• Problem:
The reply should contain every line of the data, repeated exactly, and no pictures.

• Available data:
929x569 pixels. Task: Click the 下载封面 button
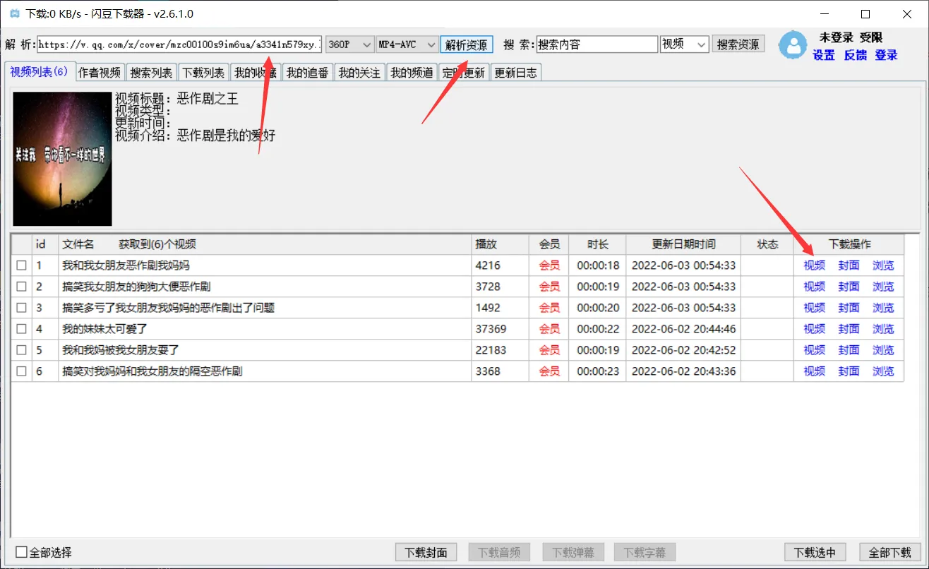point(426,552)
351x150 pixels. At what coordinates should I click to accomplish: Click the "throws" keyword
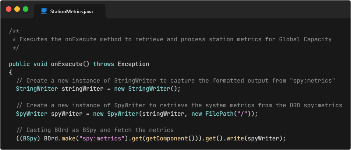(103, 64)
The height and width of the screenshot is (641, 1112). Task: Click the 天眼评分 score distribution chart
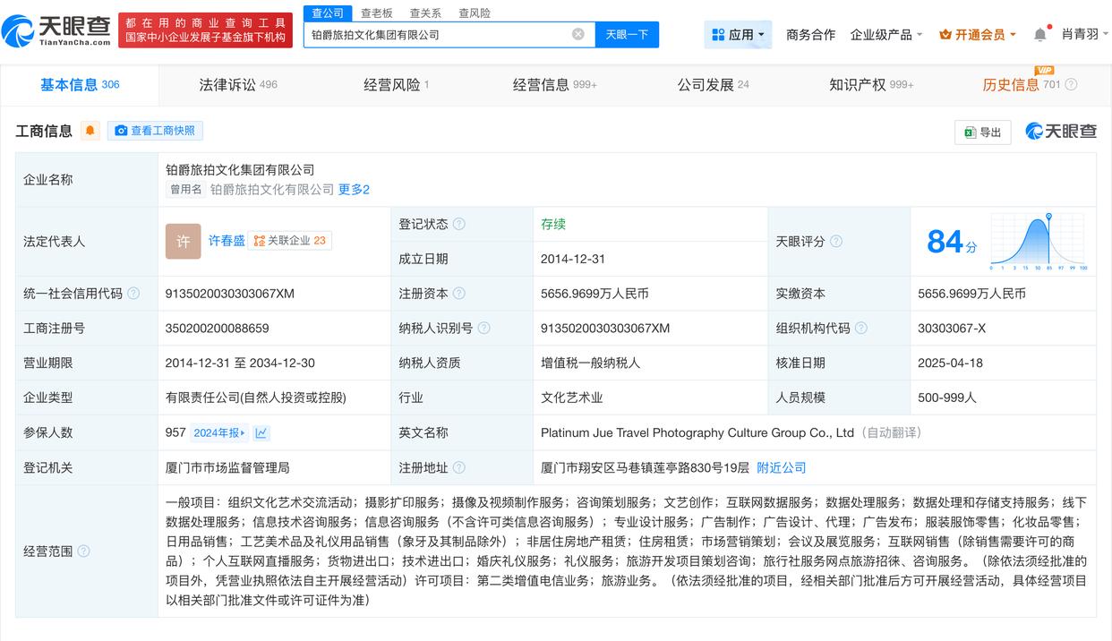1038,242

• Problem solution:
929x569 pixels. Task: Click the 下载封面 button
point(426,552)
351x150 pixels. At what coordinates should I click to accomplish: Click the "throws" keyword
(103, 64)
The height and width of the screenshot is (641, 1112). Task: Click the 天眼评分 score distribution chart
1038,242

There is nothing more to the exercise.